**Task statement**
In the records from the line containing "The image size is (1794, 1061)." through the line containing "pos(504,257)", replace "icon" with "button", leave everything else unchanged, and return only those lines.

[start Given entries]

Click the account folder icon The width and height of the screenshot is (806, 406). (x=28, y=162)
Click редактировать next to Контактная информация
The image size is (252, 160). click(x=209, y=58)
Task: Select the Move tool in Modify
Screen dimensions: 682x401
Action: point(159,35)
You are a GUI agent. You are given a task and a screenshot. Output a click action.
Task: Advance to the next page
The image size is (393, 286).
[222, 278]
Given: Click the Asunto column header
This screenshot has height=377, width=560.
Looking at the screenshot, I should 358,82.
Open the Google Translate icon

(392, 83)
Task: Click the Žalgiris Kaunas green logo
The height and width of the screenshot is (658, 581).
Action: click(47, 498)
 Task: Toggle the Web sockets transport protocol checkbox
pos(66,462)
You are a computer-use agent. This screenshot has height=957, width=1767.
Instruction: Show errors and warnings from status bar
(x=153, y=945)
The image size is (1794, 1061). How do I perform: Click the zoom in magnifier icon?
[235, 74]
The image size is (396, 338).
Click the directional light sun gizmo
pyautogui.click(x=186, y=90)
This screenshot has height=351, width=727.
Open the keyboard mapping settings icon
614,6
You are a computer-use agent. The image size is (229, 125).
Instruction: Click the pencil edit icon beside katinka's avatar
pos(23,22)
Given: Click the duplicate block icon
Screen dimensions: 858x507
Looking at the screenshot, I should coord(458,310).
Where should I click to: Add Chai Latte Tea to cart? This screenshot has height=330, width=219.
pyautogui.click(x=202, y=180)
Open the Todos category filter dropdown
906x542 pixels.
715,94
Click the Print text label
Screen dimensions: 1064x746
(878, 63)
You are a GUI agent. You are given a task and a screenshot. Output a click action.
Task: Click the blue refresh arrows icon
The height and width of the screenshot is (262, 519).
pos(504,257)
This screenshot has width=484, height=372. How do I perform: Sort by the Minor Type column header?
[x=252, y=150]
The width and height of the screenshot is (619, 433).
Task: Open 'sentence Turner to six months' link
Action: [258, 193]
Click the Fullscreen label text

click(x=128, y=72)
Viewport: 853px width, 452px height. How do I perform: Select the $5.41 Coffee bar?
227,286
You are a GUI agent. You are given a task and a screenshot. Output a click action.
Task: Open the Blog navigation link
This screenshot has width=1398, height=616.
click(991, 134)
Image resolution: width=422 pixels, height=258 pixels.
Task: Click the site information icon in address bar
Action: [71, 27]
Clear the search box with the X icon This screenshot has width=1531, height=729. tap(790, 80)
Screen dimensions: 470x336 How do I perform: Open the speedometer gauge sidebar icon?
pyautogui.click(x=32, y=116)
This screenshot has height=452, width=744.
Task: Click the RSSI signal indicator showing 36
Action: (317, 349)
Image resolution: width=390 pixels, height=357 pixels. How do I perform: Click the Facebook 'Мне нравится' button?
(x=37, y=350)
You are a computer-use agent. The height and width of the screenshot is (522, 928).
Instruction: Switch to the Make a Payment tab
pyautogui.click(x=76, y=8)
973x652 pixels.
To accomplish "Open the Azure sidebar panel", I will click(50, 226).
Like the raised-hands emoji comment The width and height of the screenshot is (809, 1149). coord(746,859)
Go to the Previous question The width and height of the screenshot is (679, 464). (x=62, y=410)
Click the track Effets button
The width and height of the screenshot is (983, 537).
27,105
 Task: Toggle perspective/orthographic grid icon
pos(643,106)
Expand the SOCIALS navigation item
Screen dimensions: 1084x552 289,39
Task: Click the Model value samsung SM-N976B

[end Given entries]

**Full answer**
The image size is (1794, 1061). How do I perform: Click the zoom in magnifier button?
[235, 74]
The image size is (396, 338).
Click the directional light sun gizmo
pyautogui.click(x=186, y=90)
This screenshot has height=351, width=727.
Open the keyboard mapping settings button
614,6
You are a computer-use agent. The image size is (229, 125).
Instruction: Click the pencil edit button beside katinka's avatar
pos(23,22)
Given: Click the duplicate block button
Screen dimensions: 858x507
Looking at the screenshot, I should coord(458,310).
Where should I click to: Add Chai Latte Tea to cart? This screenshot has height=330, width=219.
pyautogui.click(x=202, y=180)
Open the Todos category filter dropdown
906x542 pixels.
715,94
Click the Print text label
Screen dimensions: 1064x746
(878, 63)
You are a GUI agent. You are given a task and a screenshot. Output a click action.
Task: Click the blue refresh arrows button
The height and width of the screenshot is (262, 519).
pos(504,257)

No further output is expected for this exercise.